In case of preference shares, the rate of dividend is fixed and the dividend on these shares must be paid before any dividend is paid to equity share holders. Directors, however, may decide not to pay any dividend to any class of shareholders even if there are sufficient profits.
Preference Shares Features
1. Cumulative Dividends: Preference shares have dividend provisions which may be cumulative or non- cumulative. Most shares have the cumulative provisions, which mean that if company is not able to pay preference dividend due to shortage of profits, than such dividend paid in subsequent years in which company have sufficient profits.
2. Fixed Preferential dividend: Rate of dividend is fixed in case of preference shareholders. Also such dividends are paid in preference to equity shares.
3. Voting Rights: Preference shareholders do not carry the voting right. They can vote only if preference dividend is not paid for a period of two years or more.
4. Participating Preference Shares: The participating preference shareholder receives stipulated dividend and also get additional dividends with the common shareholders if the company’s earning is huge.
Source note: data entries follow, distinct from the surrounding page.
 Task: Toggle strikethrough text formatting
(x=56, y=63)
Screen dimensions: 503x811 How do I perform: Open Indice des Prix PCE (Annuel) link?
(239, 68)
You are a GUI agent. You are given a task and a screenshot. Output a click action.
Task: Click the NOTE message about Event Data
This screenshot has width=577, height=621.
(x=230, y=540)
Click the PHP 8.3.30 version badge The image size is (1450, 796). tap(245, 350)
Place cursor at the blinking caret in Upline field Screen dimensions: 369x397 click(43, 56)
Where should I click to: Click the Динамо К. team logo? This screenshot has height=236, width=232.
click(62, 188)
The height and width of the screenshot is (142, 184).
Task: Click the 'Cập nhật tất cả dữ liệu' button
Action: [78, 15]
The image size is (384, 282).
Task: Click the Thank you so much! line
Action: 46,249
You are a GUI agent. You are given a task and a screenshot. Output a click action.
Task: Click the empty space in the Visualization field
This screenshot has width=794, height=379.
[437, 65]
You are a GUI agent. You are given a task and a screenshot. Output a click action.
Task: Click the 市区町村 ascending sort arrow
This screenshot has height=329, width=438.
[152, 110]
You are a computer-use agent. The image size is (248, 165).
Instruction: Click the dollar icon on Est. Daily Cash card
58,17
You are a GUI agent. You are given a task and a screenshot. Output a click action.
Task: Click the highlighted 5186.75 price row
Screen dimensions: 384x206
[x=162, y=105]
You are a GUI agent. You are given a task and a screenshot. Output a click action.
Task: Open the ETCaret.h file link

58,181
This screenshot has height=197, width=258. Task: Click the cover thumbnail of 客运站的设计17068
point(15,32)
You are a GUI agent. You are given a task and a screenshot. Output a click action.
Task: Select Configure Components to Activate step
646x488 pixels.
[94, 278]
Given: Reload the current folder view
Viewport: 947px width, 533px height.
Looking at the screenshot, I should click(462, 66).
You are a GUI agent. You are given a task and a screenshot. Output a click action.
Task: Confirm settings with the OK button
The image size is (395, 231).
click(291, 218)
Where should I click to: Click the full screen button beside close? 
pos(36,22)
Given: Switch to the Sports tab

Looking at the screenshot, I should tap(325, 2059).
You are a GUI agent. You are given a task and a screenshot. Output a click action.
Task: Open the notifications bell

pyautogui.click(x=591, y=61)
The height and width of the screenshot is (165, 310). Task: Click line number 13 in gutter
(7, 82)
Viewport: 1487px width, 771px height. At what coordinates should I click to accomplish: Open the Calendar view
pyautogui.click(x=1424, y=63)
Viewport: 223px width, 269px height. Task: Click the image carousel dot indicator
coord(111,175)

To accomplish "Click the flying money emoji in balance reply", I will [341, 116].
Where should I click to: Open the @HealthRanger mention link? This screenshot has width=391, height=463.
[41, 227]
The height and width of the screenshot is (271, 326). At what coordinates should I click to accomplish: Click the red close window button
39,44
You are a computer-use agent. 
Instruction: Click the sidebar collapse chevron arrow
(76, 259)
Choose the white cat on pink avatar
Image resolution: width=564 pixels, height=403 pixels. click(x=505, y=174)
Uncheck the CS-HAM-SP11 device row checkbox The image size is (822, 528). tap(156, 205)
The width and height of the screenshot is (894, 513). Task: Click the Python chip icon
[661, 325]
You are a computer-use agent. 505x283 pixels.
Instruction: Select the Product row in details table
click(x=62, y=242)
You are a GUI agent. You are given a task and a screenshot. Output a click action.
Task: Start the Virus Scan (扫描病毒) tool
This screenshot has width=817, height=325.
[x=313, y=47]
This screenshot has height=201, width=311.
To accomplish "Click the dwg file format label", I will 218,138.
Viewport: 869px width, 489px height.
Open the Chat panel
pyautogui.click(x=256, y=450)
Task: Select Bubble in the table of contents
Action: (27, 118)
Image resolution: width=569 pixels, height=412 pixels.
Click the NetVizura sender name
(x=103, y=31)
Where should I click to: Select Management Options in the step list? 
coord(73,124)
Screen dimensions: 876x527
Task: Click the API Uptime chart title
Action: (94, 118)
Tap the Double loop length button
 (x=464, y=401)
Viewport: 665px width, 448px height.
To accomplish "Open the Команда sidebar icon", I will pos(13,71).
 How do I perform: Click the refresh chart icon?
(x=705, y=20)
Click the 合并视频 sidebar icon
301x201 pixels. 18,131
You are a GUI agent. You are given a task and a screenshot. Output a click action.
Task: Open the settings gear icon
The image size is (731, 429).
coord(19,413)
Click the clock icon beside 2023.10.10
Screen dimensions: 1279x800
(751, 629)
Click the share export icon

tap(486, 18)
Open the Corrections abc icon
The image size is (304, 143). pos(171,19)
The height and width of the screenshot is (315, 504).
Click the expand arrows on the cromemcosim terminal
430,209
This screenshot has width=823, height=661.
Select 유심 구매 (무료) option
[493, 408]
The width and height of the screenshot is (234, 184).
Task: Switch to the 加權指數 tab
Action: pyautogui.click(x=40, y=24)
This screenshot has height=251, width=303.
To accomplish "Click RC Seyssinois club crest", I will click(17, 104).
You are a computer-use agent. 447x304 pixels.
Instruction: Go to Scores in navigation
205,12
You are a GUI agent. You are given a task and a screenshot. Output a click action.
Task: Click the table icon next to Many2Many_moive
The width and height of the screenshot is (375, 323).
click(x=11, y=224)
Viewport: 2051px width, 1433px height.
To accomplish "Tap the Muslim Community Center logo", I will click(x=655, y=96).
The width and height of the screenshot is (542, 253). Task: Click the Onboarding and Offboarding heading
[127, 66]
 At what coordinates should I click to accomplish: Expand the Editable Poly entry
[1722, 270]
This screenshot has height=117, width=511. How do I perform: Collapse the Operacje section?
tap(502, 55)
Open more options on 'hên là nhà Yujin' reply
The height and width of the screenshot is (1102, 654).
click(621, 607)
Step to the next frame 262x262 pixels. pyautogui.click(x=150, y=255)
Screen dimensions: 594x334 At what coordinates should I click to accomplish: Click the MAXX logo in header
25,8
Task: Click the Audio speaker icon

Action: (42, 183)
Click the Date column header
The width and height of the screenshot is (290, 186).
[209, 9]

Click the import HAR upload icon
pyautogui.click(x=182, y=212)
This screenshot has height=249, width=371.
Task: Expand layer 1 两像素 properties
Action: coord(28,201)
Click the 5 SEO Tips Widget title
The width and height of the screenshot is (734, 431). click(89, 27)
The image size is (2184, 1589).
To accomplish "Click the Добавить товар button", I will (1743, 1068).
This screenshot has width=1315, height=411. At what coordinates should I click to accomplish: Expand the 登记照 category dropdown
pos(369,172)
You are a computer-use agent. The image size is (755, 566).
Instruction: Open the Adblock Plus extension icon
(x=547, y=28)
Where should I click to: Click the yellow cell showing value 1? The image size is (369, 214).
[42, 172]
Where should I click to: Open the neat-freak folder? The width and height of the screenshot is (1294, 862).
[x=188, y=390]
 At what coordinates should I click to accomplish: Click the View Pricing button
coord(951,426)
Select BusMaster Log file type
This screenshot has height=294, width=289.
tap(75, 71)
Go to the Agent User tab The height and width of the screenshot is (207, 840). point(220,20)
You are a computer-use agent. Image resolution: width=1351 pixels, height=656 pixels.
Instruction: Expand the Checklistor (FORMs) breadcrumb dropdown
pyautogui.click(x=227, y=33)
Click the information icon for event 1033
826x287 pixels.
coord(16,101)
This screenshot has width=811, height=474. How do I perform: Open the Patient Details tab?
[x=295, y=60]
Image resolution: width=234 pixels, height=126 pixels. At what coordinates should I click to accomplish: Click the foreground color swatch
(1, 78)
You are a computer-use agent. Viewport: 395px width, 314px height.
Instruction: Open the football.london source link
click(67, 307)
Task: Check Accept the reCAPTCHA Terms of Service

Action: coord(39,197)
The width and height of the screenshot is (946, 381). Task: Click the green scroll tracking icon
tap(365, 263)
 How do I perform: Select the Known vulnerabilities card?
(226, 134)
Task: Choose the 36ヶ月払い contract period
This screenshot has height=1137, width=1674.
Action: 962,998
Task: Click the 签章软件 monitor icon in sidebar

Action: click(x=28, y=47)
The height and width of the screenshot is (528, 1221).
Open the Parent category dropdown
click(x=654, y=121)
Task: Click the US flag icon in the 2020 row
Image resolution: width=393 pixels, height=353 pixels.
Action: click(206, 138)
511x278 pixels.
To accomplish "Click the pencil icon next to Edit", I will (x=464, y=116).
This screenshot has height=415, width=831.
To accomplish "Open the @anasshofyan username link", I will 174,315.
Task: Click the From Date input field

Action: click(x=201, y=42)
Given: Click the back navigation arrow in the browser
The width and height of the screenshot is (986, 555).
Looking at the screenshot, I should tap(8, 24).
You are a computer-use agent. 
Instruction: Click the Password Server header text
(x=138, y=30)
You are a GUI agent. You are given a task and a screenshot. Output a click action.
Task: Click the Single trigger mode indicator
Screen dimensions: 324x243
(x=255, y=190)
5. Par Value: Most preference shares have a par value. When it does, the dividend rights and call price are usually stated in terms of the par value. However, those rights would be specified even if there were no par value.
6. Redeemable Preference Shares: Typically, preference shares have no maturity date. In this respect it is similar to equity shares. But in present market, maximum company issue preference shares which are redeemable after a fixed period of time.
7. Preference in repayment of capital: Preference shares have a right to get their capital returned, before the capital of equity shareholders is returned in case winding up of a company.
8. Participation in Management: Since preference shareholders are secondary owners, they do have right to take part in the management of company.
9. Convertibility: Preference shares can be converted into equity shares if the terms of issue so provide.
Preference Shares Advantages and Disadvantages
Preference shares are beneficial for both company and investors.
Advantages of Preference Shares from Company’s Point of View
Some of the advantages of Preference shares from company’s point of view are given below:
1. Absence of voting rights: The preference shareholders do not have voting rights and they do not take part in the management of company. There is thus no interference in general by the preference shareholders.
2. Fixed return: The dividends to be paid to the preference shareholders are fixed as compared to the equity shareholders. The company can thus maximize the profits of equity shareholders.
3. Absence of charge on assets: Because preference shares are unsecured and it is a part of owner’s equity, so no charges are levied on the assets of the company unlike in the case of debentures.
4. Capital structure flexibility: By means of issuing redeemable preference shares, flexibility in the company’s capital structure can be maintained because redeemable preference shares can be redeemed under the terms of issue.
5. Absence of financial burden: Since preference dividend is paid out of profits only, it does create any financial burden on company if company is not able to generate profits.
6. Widening of the capital market: The scope of a company’s capital market is widened as a result of the issuance of preference shares because of the reason that preference shares provide not only a fixed rate of return but also safety to the investors.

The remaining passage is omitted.